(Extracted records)

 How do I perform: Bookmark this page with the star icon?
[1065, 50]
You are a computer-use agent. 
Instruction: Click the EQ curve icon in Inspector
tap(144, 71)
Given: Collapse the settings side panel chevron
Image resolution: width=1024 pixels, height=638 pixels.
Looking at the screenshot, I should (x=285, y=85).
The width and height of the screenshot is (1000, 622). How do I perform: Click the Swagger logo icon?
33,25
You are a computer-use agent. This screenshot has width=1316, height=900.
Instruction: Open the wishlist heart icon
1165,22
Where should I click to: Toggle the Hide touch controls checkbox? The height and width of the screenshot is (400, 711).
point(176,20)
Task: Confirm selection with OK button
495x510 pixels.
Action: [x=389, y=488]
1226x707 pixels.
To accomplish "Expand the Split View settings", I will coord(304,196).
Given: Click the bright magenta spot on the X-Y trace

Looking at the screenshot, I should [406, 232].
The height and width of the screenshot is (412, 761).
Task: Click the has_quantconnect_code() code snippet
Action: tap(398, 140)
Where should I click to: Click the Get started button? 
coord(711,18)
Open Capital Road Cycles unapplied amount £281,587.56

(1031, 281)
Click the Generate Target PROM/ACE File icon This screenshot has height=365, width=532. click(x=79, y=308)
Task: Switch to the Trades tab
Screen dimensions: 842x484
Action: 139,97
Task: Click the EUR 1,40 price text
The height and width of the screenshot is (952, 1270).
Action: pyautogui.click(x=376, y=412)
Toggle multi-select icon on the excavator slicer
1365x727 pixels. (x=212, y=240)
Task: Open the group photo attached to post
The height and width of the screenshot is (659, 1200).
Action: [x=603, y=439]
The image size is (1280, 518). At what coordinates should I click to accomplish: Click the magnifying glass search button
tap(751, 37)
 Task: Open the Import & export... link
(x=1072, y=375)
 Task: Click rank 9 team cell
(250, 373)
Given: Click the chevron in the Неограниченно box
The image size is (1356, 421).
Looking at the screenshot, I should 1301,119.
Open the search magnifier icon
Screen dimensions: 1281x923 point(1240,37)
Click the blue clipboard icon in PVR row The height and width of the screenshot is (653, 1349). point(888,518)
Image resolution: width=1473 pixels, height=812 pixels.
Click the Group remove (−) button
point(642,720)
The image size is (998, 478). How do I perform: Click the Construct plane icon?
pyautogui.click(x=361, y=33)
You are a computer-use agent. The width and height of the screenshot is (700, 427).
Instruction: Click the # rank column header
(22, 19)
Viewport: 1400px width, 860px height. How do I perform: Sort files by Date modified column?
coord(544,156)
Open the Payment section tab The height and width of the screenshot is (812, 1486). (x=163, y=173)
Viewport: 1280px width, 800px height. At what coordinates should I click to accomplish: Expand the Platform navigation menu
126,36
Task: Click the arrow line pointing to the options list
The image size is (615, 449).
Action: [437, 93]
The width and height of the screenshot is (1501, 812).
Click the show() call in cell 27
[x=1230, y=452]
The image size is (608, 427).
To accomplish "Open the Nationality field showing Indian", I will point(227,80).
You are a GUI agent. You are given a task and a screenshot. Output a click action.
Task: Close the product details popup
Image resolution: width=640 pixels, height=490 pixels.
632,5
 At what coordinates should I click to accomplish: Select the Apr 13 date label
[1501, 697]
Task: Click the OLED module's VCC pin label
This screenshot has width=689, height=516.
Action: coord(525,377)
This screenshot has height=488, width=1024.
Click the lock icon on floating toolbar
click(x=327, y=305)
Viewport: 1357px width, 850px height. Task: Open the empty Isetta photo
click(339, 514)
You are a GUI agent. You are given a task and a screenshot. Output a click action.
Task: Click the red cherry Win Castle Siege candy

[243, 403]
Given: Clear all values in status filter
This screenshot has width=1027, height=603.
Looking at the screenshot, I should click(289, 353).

__Task to carry out__
Take the line that contains "This screenshot has height=488, width=1024." and each line after it down to the last of the records, and retype them exactly; add nothing else.

__Reply__
This screenshot has height=488, width=1024.
Click the lock icon on floating toolbar
click(x=327, y=305)
Viewport: 1357px width, 850px height. Task: Open the empty Isetta photo
click(339, 514)
You are a GUI agent. You are given a task and a screenshot. Output a click action.
Task: Click the red cherry Win Castle Siege candy

[243, 403]
Given: Clear all values in status filter
This screenshot has width=1027, height=603.
Looking at the screenshot, I should click(289, 353).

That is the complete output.